2

I have a list of indices:

idx = [1,4,5]

and a list of interest:

mylist = ['a','b','c','d','e','f']

I want to get all the elements out of mylist whose index is not in idx.

So the result should be:

['a','c','d']

I would also be fine with splitting mylist into ['a','c','d'] and ['b','e','f'], since I am going to use both of them anyway.

A numpy version is ok, though I am actually having just two lists for now.

SwiftsNamesake
  • 1,540
  • 2
  • 11
  • 25
Make42
  • 12,236
  • 24
  • 79
  • 155

3 Answers3

9

With numpy you can use mask arrays.

import numpy as np
x=np.array(mylist)
mask=np.full(len(mylist),True,dtype=bool)
mask[idx]=False
y=x[mask]
z=x[~mask]
print(y,z)
Dima Chubarov
  • 16,199
  • 6
  • 40
  • 76
  • 1
    Thank you very much! Your solution has even been benchmarked below and I am using your answer now when my lists are large. Since I can only choose one answer I still gave that one to MSeifert, since he covers a lot more information by now. – Make42 Aug 14 '17 at 13:38
4

If you want to keep both and you're okay with using a function, you could use:

def partition_on_index(it, indices):
    indices = set(indices)   # convert to set for fast lookups
    l1, l2 = [], []
    l_append = (l1.append, l2.append)
    for idx, element in enumerate(it):
        l_append[idx in indices](element)
    return l1, l2

There's one trick involved here and it's the l_append[idx in indices]. The idx in indices will return a boolean representing if the condition is True or False. And because booleans are a subclass of integers in Python these can be interpreted as 0 (in case of False) or 1 (if True) and are thus valid indices for the l_append tuple.

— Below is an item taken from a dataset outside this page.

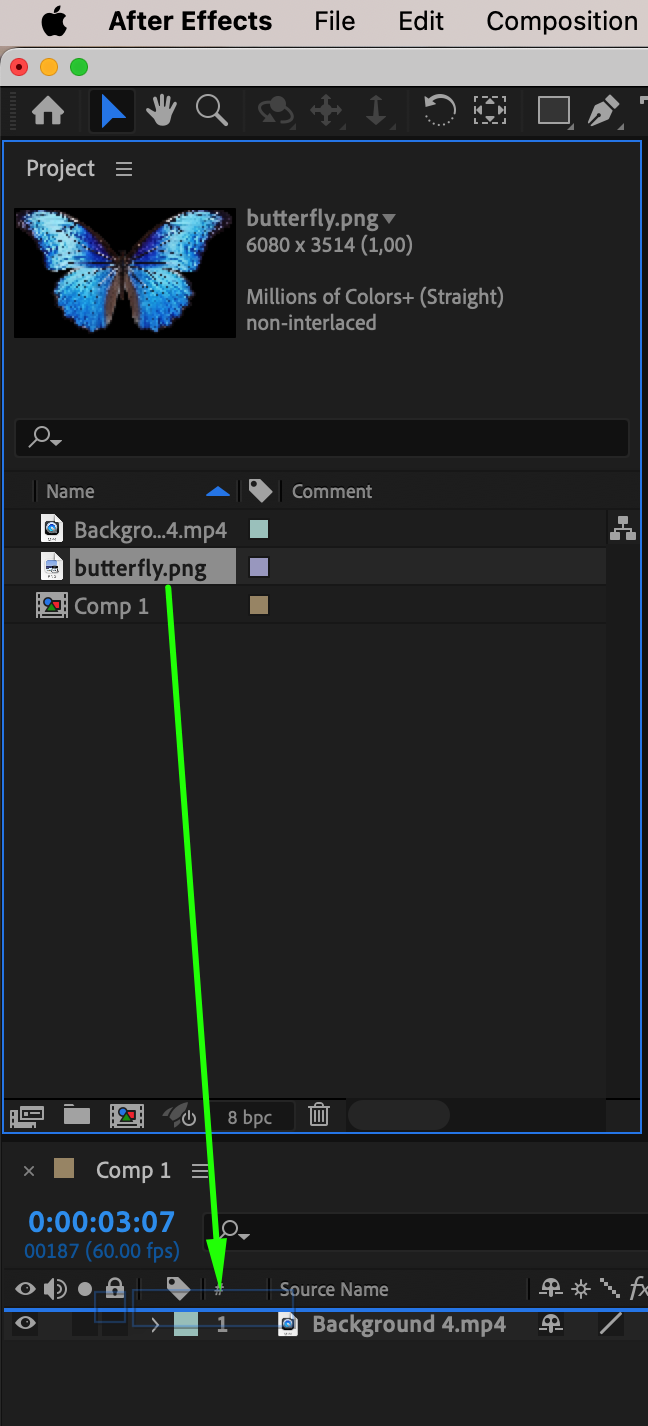The height and width of the screenshot is (1426, 648).
Task: Create a new folder in Project panel
Action: click(x=77, y=1115)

The l_append tuple thus serves as convenient alternative for an if ... else ... inside the loop and it hoists the lookup of the append methods, thus improving the speed of the function a bit. So this is equivalent to:

def partition_on_index_probably_slower(it, indices):
    indices = set(indices)   # convert to set for fast lookups
    l1, l2 = [], []
    for idx, element in enumerate(it):
        if idx in indices:
            l2.append(element)
        else:
            l1.append(element)
    return l1, l2

But let's see an example how the first function works:

>>> idx = [1,4,5]
>>> mylist = ['a','b','c','d','e','f']
>>> l1, l2 = partition_on_index(mylist, idx)
>>> l1
['a', 'c', 'd']
>>> l2
['b', 'e', 'f']

Timings:

I used the framework from this answer to measure the performance:

import random
import numpy as np

def func1(mylist, idx):
    idx = set(idx)
    in_idx, not_in_idx = [], []
    for i, e in enumerate(mylist):
        (not_in_idx, in_idx)[i in idx].append(e)
    return in_idx, not_in_idx

def partition_on_index(it, indices):
    indices = set(indices)   # convert to set for fast lookups
    l1, l2 = [], []
    l_append = (l1.append, l2.append)
    for idx, element in enumerate(it):
        l_append[idx in indices](element)
    return l1, l2

def func2(mylist, idx):
    x = np.asarray(mylist)
    mask = np.ones(len(mylist), dtype=bool)
    mask[idx] = False
    return x[mask], x[~mask]

# Timing setup
timings = {func1: [], partition_on_index: [], func2: []}
sizes = [2**i for i in range(1, 20, 2)]

# Timing
for size in sizes:
    mylist = list(range(size))
    indices = list({random.randint(0, size-1) for _ in range(size//2)})
    for func in timings:
        res = %timeit -o func(mylist, indices)
        timings[func].append(res)

enter image description here

So for small lists the function partition_on_index performs best. But if the input contains several thousand items (or more) ou might get faster results using the NumPy approach from Dmitri Chubarov. However all approaches perform asymptotically equally and the performance only differs by a factor 2-5.

MSeifert
  • 145,886
  • 38
  • 333
  • 352
  • Thanks you, that is actually pretty cool. Now I just have to my list is larger than 1100 elements and choose the method accordingly. – Make42 Aug 14 '17 at 13:32
  • @Make42 Yeah, something like that. The plot is log-log so it's actually ~2000 elements where NumPy starts winning. – MSeifert Aug 14 '17 at 13:36
2

One solution I found with list comprehension is:

idx = set(idx)
[e for i, e in enumerate(mylist) if i not in idx]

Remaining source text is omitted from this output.